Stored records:
☆ ☆ ☆
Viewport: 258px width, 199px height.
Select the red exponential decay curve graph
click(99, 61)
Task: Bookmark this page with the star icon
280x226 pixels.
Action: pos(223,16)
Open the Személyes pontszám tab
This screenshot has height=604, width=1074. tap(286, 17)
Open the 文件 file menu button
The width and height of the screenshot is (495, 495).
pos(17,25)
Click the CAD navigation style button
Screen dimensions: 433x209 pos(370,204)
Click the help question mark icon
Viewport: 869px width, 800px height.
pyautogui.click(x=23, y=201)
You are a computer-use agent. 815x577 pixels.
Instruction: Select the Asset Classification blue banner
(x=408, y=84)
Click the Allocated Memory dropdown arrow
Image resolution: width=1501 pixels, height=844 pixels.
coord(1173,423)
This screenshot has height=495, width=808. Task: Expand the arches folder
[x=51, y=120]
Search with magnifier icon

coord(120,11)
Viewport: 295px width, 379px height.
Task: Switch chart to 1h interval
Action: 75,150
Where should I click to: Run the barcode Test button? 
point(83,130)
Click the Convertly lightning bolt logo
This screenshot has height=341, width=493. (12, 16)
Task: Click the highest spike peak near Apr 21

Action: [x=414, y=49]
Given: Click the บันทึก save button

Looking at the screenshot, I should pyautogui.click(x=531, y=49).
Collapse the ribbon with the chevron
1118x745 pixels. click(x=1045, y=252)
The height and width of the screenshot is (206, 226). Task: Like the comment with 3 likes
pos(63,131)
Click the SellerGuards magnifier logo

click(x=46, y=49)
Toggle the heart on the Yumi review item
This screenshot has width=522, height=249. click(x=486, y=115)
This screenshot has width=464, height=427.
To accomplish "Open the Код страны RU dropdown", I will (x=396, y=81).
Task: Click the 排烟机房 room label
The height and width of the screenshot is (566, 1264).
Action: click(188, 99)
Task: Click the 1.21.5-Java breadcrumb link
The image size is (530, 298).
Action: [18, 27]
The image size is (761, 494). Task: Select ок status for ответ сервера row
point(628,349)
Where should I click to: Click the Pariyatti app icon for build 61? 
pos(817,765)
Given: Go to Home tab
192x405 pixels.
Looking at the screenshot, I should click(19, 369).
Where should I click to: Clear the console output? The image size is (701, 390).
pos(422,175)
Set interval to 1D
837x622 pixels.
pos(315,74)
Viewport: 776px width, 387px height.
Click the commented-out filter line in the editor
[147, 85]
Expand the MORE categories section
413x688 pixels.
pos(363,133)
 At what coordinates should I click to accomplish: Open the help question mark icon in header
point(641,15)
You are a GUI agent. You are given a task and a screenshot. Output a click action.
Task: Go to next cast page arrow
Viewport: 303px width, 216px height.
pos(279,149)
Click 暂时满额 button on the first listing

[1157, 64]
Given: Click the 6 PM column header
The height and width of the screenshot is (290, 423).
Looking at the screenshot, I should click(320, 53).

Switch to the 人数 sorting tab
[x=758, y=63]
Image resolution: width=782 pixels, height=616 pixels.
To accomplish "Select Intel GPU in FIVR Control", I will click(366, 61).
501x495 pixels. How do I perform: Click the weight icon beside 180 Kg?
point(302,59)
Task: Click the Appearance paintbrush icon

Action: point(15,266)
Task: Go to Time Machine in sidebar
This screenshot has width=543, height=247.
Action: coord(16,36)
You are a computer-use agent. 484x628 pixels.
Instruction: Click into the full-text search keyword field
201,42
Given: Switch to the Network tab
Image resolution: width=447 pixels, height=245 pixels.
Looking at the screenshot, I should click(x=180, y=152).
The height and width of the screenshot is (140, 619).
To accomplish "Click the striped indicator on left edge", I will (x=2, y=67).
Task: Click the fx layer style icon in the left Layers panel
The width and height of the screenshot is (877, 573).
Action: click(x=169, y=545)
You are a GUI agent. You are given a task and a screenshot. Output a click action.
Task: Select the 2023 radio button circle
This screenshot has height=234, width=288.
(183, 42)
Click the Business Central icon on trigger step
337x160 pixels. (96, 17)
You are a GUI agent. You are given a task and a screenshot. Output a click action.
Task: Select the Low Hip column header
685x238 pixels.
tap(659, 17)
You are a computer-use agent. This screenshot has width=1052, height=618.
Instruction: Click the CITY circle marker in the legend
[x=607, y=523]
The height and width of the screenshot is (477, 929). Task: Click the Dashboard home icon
☆ ☆ ☆
## WORK INSTRUCTIONS
Pull every line containing "page" from the entries above and copy it.

## RESPONSE FOR THIS EXERCISE
Task: Bookmark this page with the star icon
Task: Go to next cast page arrow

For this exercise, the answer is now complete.